Two main Tissot watch model lines in these days were T-12 and PR-516. Here is a very good ad from 1969, where you can see two classical 24h models I mentioned - [E] PR-516 24-Hour Dial and [G] T-12 World-Time Navigator. Maybe someday, I try to review these two, but today we take the third one - T-12 Navigator, often called the flying saucer.









The obvious question is - what does T-12 mean? I was surprised, that even in special Tissot forums you cannot find a clear answer. 
T-12 stands for *T(issot) 12 ATM water-resistant watch*. 12 ATM are 120 meters or 400 feet. T-12 was introduced in the 50s and on several vintage Tissot ads you can see next to T-12 the explanation - "resists underwater pressures up to 12 atmos (400 feet)".















Many call this watch "compressor". Compressor was actually a brand name for certain type of water resistant patented watch cases produced.



Denizen said:


> the compressor case was a patented case design by Ervin Piquerez, a swiss casemaker (EPSA) who sold his cases to a number of different brands.
> the compressor case had a unique seal construction which ensured water resistance through pressure on the gaskets; the crowns on compressor cases were not of the screw-down type.


Tissot does not have the real Compressor case, but similarly designed own case. The main features are the same - water resistant case with two crowns. Crown at 2 to operate the bezel, crown at 4 to set date and time. Diameter without crowns is 44 mm. Even a little bit more than original Compressor cases (were available as 36, 42 mm). This watch was very big back in the 60s!

My wrist is 6.5 inch only (17 cm), but this case is designed so smoothly with hidden lugs, that it sits perfectly.

My watch has (as it should be) Tissot 788 movement - automatic, 24h with date, 21 jewels, 18,000 bph. Good read is Dilemma with Tissot T12 Navigator Worldtimer movements.

Serial number is stamped on the movement's bridge. According to Tissot serial numbers by year the watch was made in 1969.

Even after so many years and unknown service log the watch is precise and automatic winding is smooth and very quiet.

It has some drawbacks too. The most annoying feature is setting date. You have to shovel it back and forth between 21:30 and 24.

The legibility is average. My watch has dial in a good condition, but hour and minute hands are not good, lume is gone, and that makes telling the time harder.

There are several versions of this watch. Two main types are World-Timer (bezel with cities around the world) and plain Navigator (bezel with odd hour numbers). There are several subtypes, versions of dial. Mine is plain, dial is dark grey with large angled yellow hour markers and no hour numbers at all. Some dials have hour numbers on the dial, some have hour numbers on the dial *and* hour markers, and dial divided into light/dark (day/night) zones. In the end of the review I added some pictures of other versions.

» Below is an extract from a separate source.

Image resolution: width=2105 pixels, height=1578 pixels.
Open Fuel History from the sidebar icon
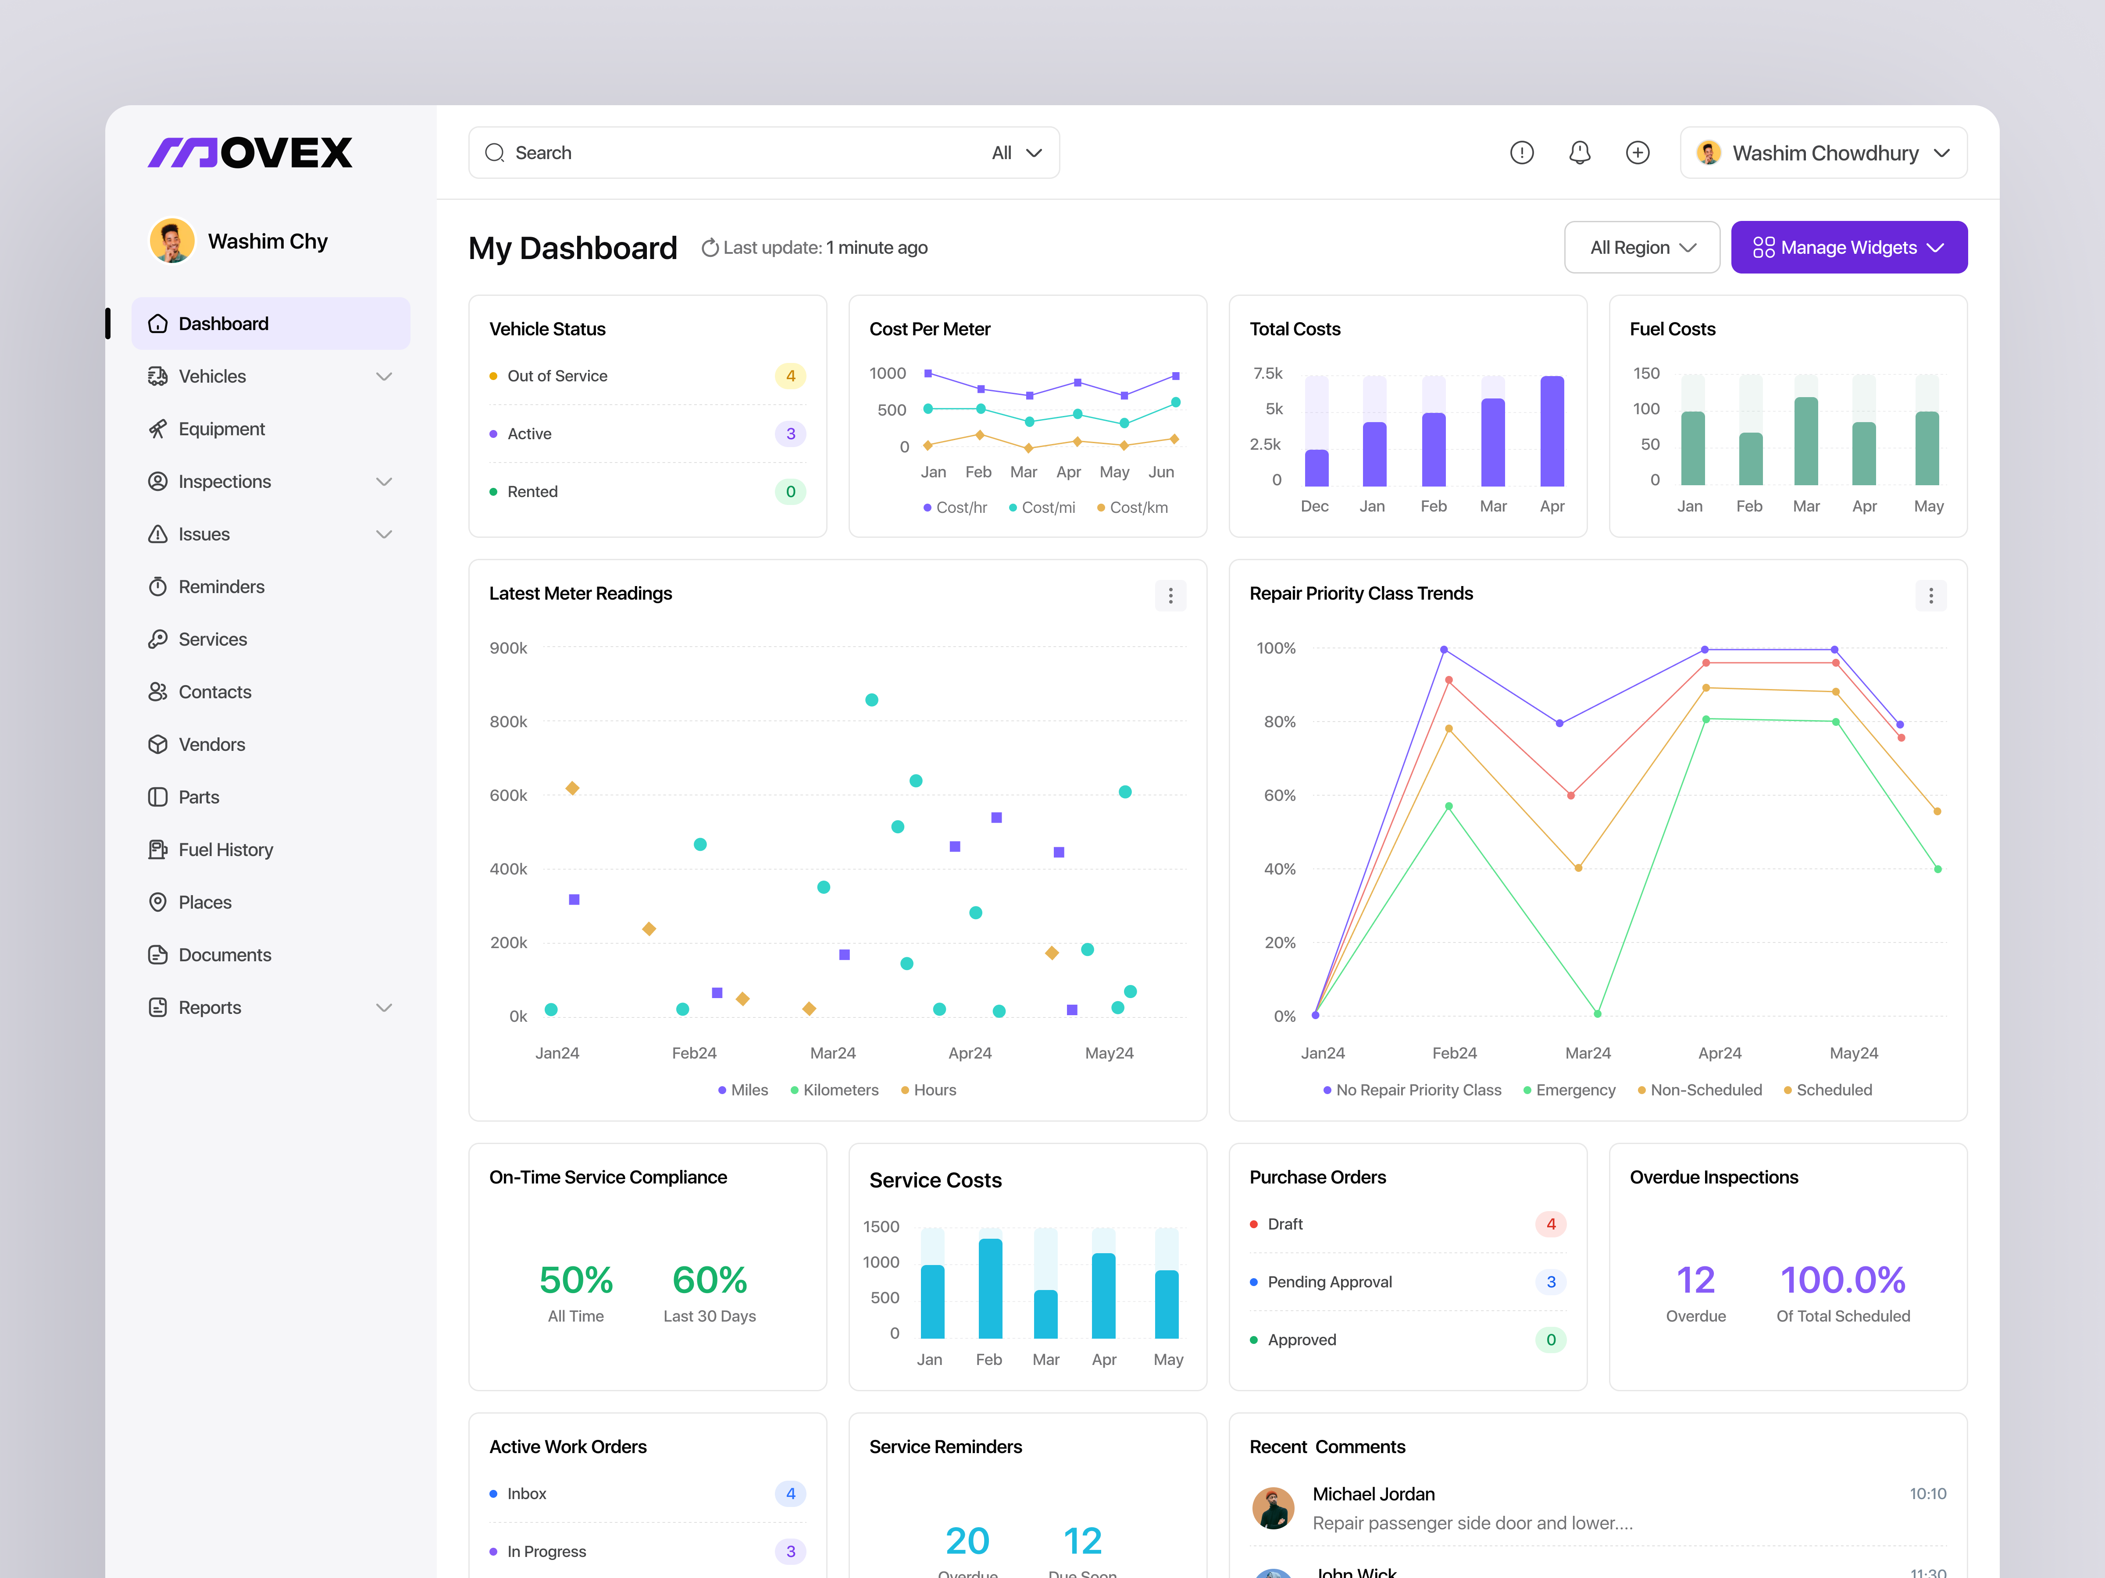click(x=159, y=849)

Remarkable (especially for 60s), that the dials with numbers are Top-12 dials. My watch has numbers only on the bezel and I can turn bezel and make it Top12 or Top24 as I like. The date changes on top, which means it is actually a Top24 watch. I don't know how is the date change set with other dial versions.

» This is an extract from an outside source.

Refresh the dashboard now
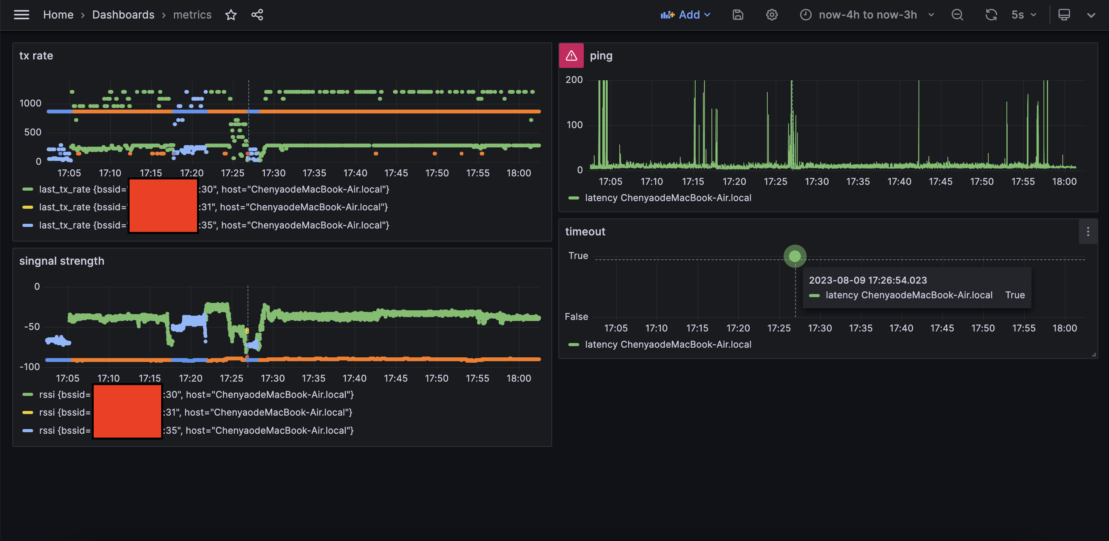Viewport: 1109px width, 541px height. [991, 15]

My watch came with a leather strap 22mm, prepared and cut by former owner to fit to these non-standard hidden lugs (see the pictures). You can often find T12 with original stainless steel bracelet.

T12 24h watches are quiet popular. I don't know how many were produced 40-50 years ago, but you can see them in auctions or sales forums often.

*Summary
*
This watch is often called flying saucer because the case style. The watch looks indeed great, mostly because of case. From three Tissot 24h models, no doubt, this is the coolest one and looks attractive on the wrist even today. First, I was a little bit reserved after I bought the watch and flying saucer landed into the drawer. Now, after wearing it some days, because of this review, the verdict is - out from the drawer into heavy rotation list (I used to be a radio DJ long time ago).

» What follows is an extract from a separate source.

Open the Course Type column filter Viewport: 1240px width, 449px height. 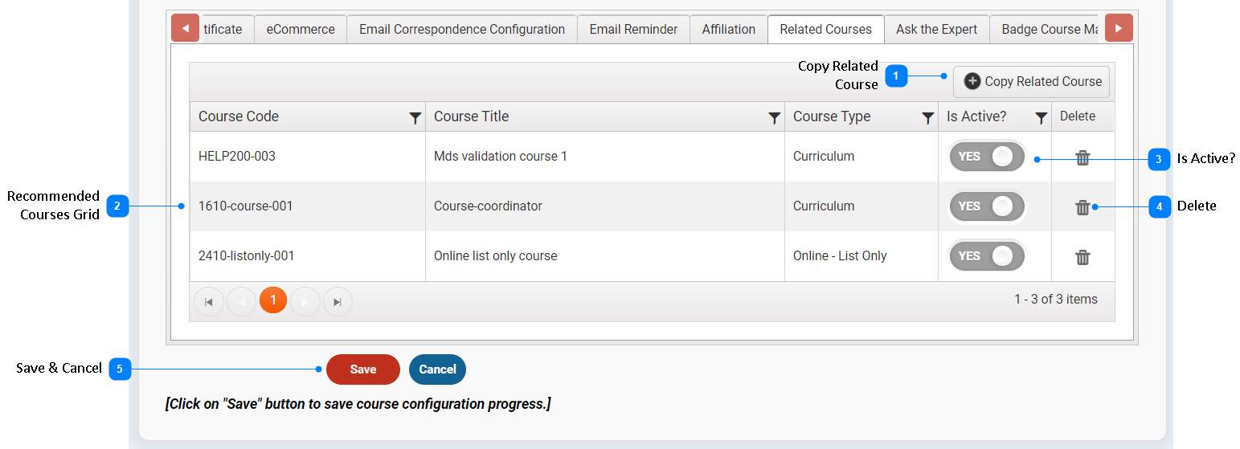click(x=927, y=118)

*Some versions more*, pictures taken from different sources



























First in this row is exactly the same as I have. I put the picture because it shows all the nice lume places.
Middle pictures have the same dial version (with hour numbers), but different bezels.
Rightmost appears to me perhaps the rarest version.


----------



## Emre (May 16, 2012)

Thank you for the write-up Afka, very nice.

I never saw, or paid attention that there were models without the hours printed on dial, interesting.

I had one also back in the days 12 on top version and was pretty happy with its time-keeping abilities. When I left it to my watchmaker to be serviced - he never before serviced a 24 hour dial watch,he set it up that the date was changing at 12 o'clock noon  When I remarked he was looking closer to the dial and ahhhaa

It was on bracelet and I have same size wrist like yours 6,5 inch,it was a perfect fit.


----------



## Emre (May 16, 2012)

That 'helmet' alike logo at the inner case-back under the digits, isn't it EPSA - Compressor logo?


----------



## doggbiter (Oct 31, 2010)

I LOVE the T-12 series and thanks for the review! To me, they really capture that point where watch design was moving away from the more staid, traditional designs of the past, and anticipates some of the sublime craziness that followed through the 1970's.

Here's an ad that features your watch: A Tissot T-12 Product Line Catalog...

Oh, and mine say "Hi!"


----------



## dj898 (Apr 6, 2015)

beautiful!
but that's one helluva big boy on the wrist


----------